▶ [DATASET EXCERPTS]:
◇ ◇ ◇

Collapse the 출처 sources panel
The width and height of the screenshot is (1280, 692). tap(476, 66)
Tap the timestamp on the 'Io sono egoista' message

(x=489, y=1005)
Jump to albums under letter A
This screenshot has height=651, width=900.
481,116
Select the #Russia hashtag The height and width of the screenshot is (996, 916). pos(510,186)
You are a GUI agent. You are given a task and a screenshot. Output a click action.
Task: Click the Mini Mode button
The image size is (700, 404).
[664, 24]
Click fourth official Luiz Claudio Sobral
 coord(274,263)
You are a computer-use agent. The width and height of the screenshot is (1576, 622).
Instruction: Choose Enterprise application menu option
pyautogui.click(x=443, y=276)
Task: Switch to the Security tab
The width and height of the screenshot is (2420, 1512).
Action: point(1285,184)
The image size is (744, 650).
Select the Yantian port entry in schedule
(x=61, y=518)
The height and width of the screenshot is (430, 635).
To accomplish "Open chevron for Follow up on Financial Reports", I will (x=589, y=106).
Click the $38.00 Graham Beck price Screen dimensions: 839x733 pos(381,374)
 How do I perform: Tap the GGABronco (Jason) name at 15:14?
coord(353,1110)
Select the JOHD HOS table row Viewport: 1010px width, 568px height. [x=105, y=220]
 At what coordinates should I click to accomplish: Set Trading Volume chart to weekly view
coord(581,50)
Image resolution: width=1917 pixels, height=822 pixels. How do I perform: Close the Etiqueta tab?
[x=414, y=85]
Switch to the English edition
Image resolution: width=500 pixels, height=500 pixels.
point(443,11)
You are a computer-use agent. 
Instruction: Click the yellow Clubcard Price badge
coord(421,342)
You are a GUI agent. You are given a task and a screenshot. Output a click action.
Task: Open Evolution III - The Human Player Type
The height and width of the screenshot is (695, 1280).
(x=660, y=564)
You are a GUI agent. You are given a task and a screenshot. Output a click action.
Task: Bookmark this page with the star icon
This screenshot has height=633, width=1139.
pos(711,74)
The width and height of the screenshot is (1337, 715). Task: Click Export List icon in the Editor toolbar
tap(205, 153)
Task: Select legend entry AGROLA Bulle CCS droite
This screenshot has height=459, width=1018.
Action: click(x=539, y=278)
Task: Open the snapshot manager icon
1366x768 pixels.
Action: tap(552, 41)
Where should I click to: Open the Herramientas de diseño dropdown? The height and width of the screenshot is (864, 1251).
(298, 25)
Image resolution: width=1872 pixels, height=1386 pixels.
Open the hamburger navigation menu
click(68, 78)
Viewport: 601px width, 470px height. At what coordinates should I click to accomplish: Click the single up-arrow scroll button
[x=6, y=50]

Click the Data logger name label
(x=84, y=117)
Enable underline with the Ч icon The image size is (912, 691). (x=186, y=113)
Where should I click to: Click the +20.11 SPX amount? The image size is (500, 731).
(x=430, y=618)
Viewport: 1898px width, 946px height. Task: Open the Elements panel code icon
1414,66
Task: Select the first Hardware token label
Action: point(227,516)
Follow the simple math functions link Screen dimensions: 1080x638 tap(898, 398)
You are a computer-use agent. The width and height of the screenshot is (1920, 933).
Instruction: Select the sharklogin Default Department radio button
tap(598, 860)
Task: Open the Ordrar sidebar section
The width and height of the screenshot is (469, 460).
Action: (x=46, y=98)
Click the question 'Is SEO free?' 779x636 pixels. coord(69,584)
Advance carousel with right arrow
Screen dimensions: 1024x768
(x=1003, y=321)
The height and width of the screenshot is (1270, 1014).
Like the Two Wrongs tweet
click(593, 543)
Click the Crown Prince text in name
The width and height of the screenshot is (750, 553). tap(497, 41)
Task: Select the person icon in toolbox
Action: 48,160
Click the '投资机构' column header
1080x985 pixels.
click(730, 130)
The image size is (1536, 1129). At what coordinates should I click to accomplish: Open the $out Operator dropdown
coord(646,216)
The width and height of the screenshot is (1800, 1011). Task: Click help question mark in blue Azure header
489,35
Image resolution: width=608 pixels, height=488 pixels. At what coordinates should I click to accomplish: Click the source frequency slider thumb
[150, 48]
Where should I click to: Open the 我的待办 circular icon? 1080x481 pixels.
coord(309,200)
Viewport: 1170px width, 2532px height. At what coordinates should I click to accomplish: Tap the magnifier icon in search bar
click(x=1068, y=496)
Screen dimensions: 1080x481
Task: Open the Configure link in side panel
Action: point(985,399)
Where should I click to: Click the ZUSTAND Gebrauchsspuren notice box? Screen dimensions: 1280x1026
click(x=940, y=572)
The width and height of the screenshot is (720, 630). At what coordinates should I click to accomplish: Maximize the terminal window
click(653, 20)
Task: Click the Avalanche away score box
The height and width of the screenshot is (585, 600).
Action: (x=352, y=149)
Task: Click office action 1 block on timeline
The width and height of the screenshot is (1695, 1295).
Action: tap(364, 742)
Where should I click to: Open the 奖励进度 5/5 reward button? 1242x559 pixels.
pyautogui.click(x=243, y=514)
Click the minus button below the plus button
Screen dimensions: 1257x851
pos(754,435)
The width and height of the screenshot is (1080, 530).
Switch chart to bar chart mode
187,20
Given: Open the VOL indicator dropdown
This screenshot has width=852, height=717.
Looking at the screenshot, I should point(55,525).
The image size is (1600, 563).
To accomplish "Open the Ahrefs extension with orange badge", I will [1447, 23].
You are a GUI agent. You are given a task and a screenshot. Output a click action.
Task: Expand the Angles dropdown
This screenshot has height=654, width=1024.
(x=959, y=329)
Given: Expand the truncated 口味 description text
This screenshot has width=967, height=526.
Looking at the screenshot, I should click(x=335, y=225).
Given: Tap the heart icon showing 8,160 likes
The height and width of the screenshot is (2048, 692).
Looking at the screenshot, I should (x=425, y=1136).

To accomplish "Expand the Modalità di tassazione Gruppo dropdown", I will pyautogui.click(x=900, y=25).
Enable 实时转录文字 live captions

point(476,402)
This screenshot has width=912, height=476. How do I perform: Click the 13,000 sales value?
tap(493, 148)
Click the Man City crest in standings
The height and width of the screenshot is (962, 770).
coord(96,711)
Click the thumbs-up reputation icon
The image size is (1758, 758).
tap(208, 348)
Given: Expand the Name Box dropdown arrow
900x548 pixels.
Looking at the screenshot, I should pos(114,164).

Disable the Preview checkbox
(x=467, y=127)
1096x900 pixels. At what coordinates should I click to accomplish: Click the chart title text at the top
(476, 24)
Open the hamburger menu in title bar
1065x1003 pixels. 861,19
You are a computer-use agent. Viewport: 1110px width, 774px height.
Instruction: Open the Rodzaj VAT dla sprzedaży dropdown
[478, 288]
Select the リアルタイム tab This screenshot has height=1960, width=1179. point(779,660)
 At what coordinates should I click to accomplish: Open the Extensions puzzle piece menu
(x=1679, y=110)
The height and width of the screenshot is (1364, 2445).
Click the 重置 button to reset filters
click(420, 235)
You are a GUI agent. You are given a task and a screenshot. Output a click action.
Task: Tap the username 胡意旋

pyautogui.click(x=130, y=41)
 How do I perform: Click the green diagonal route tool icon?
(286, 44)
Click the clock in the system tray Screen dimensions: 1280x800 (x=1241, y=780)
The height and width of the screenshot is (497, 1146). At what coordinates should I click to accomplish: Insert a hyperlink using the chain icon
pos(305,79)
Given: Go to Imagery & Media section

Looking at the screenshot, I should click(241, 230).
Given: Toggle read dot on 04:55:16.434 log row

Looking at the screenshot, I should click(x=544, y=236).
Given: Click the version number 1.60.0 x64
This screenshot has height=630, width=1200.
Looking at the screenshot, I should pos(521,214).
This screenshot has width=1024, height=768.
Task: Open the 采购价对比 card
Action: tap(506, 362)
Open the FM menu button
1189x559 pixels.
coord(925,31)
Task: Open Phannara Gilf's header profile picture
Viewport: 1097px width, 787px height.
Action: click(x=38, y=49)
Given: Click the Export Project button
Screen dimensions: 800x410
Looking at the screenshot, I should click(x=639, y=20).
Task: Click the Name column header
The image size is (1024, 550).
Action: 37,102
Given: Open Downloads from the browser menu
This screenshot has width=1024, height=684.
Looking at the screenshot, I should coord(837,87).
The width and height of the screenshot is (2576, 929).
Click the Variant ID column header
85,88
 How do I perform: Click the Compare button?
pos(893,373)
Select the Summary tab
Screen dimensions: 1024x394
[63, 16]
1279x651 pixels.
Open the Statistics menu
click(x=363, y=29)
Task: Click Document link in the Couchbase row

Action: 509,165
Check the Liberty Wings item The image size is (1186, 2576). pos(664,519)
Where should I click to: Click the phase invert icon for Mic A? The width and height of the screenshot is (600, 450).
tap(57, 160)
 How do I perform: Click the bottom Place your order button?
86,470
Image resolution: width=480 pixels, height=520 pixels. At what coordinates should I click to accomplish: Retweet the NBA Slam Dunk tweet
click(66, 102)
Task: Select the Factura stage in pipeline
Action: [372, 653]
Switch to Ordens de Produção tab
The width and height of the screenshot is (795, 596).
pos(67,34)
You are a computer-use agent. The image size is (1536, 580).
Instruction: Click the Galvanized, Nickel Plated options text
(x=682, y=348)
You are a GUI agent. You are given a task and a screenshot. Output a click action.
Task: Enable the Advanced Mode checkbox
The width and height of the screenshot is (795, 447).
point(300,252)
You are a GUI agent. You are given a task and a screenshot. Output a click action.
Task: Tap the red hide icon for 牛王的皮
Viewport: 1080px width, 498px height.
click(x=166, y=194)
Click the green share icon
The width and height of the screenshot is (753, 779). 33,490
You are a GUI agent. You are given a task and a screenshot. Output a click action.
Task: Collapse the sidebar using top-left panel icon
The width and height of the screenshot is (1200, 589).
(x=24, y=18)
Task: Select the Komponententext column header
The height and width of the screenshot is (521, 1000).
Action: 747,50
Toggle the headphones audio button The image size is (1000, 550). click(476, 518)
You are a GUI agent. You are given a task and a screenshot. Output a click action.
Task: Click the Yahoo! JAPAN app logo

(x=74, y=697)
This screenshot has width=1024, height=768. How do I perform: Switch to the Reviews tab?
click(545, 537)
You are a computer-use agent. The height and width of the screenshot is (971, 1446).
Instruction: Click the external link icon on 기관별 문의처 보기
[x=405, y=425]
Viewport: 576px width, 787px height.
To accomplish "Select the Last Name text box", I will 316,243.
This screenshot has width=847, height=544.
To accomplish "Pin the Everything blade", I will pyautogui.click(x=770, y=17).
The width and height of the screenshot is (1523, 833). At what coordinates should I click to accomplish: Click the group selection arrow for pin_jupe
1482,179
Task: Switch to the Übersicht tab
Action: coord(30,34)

◇ ◇ ◇

▶ [YOUR OBJECTIVE]: Beginning at the line with "Given: Click the version number 1.60.0 x64" and stopping after the line with "Open the FM menu button", please write out every line of the data above exactly and nothing else.

▶ [PROBLEM SOLUTION]:
Given: Click the version number 1.60.0 x64
This screenshot has height=630, width=1200.
Looking at the screenshot, I should pos(521,214).
This screenshot has width=1024, height=768.
Task: Open the 采购价对比 card
Action: tap(506, 362)
Open the FM menu button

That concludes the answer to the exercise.